If two bunnies meet on a level and “stack” it makes a baby. You can make lots of bunnies meet.

So, to stop spinning my wheels, there are far more bunnies in Pâquerette Down the Bunburrows than the simple count of each burrow might let on, and the game hints at this very early on, by forcing you to to send a bunny down a hole in the first burrow and make it form a stack with another bun, allowing you to catch a baby bunny as well as the initial two rabbits. These additional baby bunnies are a giant source of extra bunnies, and require extremely clever use of positioning and tools to move bunnies from their initial room into rooms deeper and deeper into the burrows. It also requires you to repeatedly release and re-catch bunnies as each bunny can theoretically stack with numerous other bunnies in other rooms in the burrows. Plus there’s a mechanic called “home clears” which also adds to the completion percentage and which requires a bunny to be caught on its home level of a burrow with no other bunnies on the level. This is extremely simple for most bunnies but is devilishly complicated for some others. I have barely scratched the depths of what Pâquerette Down the Bunburrows has on offer and I am delighted by that fact.

Speaking of delightful, the art style. It’s a very simple, retro inspired- I would say original Gameboy aesthetic, perhaps- but very clean and instantly clear at a glance. The two characters, Pâquerette AND Ophéline are amusing, Pâquerette in her single-minded pursuit of bunnies and Ophéline’s exasperated responses to are quite charming. As an example, after the water burrow, Ophéline wonders how Pâquerette got on while catching rabbits underwater, to which Pâquerette responds she simply held her breath the entire time. Never mind that you might spend ten minutes or more in a level (or how the rabbits survived), Pâquerette simply will not be stopped in her pursuit of bunnies. The retro tunes and sound effects are also quite pleasant and appropriate, though I found the audio balance just a bit too high when I turned the game on at first. A quick trip to settings solved that though.
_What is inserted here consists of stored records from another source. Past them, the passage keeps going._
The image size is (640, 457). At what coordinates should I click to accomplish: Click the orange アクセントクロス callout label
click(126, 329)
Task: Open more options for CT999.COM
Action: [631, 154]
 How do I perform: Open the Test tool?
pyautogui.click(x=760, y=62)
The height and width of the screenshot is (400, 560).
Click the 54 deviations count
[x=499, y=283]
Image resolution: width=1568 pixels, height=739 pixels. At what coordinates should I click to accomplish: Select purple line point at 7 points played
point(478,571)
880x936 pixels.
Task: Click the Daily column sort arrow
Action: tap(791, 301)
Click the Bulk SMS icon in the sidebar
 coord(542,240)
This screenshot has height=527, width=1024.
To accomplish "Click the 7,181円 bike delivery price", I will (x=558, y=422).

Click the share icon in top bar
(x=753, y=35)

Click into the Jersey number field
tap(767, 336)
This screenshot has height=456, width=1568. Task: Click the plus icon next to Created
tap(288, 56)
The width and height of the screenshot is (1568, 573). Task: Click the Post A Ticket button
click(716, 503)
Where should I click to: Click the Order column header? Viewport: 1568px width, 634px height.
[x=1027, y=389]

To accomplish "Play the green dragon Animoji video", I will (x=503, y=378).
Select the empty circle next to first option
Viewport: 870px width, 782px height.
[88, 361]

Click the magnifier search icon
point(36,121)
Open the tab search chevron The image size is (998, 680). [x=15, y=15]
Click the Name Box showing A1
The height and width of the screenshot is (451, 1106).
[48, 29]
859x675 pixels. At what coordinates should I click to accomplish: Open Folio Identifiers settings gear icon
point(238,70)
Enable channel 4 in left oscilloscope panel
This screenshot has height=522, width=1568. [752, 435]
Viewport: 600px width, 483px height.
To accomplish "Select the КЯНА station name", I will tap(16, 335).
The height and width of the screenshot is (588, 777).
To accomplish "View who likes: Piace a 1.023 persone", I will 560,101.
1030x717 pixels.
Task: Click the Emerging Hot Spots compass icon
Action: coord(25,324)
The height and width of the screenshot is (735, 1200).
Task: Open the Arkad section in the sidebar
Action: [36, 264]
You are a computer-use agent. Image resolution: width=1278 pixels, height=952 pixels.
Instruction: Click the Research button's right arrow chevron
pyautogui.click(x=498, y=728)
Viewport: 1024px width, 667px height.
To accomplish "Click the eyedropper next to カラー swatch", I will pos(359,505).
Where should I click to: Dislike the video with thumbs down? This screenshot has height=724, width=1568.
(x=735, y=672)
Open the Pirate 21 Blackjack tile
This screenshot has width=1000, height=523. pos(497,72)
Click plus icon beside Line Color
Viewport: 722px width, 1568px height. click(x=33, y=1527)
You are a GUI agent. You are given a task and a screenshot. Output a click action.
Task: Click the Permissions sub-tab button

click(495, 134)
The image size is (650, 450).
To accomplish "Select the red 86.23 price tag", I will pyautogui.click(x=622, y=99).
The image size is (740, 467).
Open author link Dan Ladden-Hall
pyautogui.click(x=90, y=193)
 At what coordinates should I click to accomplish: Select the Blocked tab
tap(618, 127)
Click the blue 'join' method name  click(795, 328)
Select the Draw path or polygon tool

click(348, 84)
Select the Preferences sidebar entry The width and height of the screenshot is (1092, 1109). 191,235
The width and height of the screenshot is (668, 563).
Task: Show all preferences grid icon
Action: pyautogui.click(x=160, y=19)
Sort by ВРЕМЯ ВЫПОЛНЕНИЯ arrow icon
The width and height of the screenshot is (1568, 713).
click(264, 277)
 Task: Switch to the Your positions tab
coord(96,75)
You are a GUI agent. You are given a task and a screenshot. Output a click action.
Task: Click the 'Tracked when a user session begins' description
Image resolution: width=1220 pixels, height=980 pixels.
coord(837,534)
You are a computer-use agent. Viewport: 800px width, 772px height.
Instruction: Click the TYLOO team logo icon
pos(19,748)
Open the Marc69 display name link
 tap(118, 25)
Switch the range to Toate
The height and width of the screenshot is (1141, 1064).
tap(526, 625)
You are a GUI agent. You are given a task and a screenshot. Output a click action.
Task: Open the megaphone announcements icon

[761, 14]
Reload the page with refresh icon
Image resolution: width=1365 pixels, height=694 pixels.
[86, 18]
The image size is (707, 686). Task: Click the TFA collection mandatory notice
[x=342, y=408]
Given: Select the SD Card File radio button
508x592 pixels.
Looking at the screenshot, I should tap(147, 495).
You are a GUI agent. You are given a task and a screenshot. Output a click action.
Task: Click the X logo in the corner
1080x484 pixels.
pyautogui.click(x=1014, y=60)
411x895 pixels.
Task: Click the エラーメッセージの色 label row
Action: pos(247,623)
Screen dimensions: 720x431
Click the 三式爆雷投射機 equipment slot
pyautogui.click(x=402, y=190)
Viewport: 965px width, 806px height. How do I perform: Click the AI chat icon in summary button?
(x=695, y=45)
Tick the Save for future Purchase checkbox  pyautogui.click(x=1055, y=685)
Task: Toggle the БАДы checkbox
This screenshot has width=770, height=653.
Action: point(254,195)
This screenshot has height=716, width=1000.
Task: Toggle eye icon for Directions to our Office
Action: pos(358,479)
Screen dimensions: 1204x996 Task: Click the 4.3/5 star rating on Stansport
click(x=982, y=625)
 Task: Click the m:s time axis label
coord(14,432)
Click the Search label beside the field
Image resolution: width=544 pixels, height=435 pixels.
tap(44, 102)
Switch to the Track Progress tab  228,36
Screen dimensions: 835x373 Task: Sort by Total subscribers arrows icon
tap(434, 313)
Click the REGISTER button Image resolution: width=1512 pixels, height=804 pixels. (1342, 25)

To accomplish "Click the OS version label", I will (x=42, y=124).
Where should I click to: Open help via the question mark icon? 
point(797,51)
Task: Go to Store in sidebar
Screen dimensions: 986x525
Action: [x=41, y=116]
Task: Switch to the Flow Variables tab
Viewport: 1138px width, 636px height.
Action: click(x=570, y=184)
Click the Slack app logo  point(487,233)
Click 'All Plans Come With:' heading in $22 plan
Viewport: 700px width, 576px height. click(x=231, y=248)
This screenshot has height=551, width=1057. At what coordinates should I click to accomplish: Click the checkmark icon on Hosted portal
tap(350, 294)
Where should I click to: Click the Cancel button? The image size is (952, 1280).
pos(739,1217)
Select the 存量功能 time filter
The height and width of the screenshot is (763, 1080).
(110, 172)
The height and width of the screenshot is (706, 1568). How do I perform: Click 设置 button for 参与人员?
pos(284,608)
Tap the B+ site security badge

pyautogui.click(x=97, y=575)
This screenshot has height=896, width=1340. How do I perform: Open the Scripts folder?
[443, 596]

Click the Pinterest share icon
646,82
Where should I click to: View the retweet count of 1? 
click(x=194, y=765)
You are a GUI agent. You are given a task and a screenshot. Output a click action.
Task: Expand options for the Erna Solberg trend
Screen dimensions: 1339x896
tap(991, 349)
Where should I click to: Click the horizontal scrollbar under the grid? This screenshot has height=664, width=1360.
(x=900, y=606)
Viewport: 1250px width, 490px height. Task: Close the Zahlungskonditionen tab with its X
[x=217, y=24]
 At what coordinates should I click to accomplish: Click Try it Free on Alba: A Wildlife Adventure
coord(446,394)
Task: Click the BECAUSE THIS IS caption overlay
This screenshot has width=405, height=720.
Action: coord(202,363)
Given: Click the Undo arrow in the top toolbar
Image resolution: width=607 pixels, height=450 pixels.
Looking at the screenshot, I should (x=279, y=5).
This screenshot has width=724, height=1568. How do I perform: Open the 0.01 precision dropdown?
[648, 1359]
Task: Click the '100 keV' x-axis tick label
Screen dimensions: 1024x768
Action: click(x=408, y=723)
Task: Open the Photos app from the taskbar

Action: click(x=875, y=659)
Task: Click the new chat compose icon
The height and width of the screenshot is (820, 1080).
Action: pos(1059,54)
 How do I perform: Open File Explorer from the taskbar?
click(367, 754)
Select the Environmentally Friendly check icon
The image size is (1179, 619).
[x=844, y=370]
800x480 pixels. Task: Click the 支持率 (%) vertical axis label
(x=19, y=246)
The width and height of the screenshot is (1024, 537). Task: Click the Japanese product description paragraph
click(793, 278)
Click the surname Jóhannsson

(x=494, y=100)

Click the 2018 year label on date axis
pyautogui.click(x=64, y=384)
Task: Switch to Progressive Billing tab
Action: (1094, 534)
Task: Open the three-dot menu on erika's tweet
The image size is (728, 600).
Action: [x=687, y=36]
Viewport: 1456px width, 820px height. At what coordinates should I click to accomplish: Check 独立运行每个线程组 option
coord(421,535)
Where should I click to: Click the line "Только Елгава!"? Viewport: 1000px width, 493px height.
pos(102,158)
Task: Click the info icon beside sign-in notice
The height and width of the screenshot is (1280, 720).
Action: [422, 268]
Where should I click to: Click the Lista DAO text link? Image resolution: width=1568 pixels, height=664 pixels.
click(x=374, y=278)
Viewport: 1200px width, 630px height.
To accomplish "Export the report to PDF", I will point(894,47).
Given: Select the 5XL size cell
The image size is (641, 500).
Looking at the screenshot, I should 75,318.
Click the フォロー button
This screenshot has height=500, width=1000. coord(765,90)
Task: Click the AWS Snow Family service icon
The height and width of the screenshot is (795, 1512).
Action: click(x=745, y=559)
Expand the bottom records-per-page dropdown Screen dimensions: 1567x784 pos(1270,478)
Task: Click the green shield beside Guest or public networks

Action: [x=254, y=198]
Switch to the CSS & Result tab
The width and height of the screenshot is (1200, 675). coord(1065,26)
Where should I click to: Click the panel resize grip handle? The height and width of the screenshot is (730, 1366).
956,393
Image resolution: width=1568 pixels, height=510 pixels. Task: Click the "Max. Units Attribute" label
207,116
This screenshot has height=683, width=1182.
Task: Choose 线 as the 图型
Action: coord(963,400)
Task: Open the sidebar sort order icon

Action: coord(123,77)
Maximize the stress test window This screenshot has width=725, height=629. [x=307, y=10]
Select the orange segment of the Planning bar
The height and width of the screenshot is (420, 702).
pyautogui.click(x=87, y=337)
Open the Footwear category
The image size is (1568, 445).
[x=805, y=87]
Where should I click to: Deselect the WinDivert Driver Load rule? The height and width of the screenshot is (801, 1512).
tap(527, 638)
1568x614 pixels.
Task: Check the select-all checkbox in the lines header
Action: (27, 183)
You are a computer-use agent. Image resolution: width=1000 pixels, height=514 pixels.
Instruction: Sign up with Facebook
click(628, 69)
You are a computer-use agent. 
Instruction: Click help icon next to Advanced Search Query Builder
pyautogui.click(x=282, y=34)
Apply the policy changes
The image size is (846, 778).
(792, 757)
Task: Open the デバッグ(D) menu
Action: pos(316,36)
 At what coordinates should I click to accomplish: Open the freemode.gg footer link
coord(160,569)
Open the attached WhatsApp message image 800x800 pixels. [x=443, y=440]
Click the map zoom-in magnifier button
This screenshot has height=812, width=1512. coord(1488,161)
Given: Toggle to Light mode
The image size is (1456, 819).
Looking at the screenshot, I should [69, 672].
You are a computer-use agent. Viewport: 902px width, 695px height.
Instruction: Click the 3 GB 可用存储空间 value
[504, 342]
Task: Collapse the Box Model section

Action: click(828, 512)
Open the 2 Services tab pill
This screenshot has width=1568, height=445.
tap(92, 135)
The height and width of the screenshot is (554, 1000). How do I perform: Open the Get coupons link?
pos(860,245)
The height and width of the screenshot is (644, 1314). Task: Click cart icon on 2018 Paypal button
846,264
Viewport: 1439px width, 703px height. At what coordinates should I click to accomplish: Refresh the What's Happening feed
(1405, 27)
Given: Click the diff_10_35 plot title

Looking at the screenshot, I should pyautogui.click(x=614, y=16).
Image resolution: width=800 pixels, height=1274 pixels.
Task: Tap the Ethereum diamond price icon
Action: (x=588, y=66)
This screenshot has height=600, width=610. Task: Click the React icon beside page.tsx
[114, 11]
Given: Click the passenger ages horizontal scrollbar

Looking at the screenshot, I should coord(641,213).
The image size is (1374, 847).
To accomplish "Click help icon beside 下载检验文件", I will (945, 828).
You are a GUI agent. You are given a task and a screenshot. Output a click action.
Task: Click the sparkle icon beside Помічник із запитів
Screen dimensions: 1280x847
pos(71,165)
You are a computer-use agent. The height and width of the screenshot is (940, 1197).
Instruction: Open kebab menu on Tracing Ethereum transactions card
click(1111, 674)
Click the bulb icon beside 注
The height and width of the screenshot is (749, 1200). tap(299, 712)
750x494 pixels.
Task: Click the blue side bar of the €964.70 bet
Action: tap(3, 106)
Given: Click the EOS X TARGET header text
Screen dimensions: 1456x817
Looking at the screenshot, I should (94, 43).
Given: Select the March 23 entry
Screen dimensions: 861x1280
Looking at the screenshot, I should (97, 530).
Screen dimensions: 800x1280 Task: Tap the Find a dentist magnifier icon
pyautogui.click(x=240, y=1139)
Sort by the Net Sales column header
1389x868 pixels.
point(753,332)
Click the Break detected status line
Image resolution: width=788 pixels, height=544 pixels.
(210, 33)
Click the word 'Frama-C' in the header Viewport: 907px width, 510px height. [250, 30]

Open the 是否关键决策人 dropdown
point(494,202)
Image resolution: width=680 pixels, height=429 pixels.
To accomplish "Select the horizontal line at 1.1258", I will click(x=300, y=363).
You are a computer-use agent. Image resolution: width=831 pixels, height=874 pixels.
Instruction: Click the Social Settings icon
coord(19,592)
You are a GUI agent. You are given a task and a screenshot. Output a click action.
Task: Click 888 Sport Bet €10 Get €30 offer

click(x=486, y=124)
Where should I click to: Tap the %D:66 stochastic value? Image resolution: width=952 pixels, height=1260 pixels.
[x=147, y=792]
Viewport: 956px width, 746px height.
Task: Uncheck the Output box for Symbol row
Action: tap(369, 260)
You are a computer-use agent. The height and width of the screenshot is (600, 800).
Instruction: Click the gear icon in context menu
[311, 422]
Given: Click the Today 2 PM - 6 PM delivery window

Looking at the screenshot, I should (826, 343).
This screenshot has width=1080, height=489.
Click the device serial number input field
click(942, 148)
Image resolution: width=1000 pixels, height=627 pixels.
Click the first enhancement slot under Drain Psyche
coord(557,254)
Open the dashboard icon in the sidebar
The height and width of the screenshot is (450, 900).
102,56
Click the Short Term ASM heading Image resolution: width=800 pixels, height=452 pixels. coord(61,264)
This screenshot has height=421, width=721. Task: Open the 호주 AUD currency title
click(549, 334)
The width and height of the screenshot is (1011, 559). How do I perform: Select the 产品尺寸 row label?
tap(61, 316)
Pâquerette's cheerful simplicity and Opheline's snark make for amusing dialogue.
Pâquerette’s cheerful simplicity and Opheline’s snark make for amusing dialogue.

Speaking of options, there are a host of them, which is most very welcome. In addition to the audio settings, there are options to rebind the keyboard and gamepad inputs with both primary and alternate inputs for both, an input repeat delay setting, which is a very nice setting for accessibility, plus options to speed up or slow the movements of Pâquerette and the bunnies individually, and for how to display the game grid, which are also very welcome options. There’s also an FPS option, which might seem odd, but it’s there since Pâquerette Down the Bunburrows has such low system requirements it can actually run at theoretically thousands of FPS on modern PCs and the FPS option is a limiter to keep your computer from needlessly overworking itself. There are even graphics settings, which are limited to whether or not you want the game to be fullscreen or windowed, and if windowed, at what size. Not for people with 4K and up screens, you can’t select the screen resolution until you are off of full screen mode and the game starts out at the tiniest resolution initially. There are even language settings if you want to switch things up, though currently the languages are limited to just English, French, Japanese and Chinese.

Even if you don’t want to commit to collecting all the baby bunnies, a simple clear of Pâquerette Down the Bunburrows‘ burrows is more than worth the game’s modest 12 dollar price tag, especially as it is perfect for pick and and put down gameplay, saving automatically at the start of each level. If you like top down movement-based puzzles and if you enjoyed Baba is You on any level, pick up Pâquerette Down the Bunburrows.

Tim reviewed Pâquerette Down the Bunburrows on PC with a review code.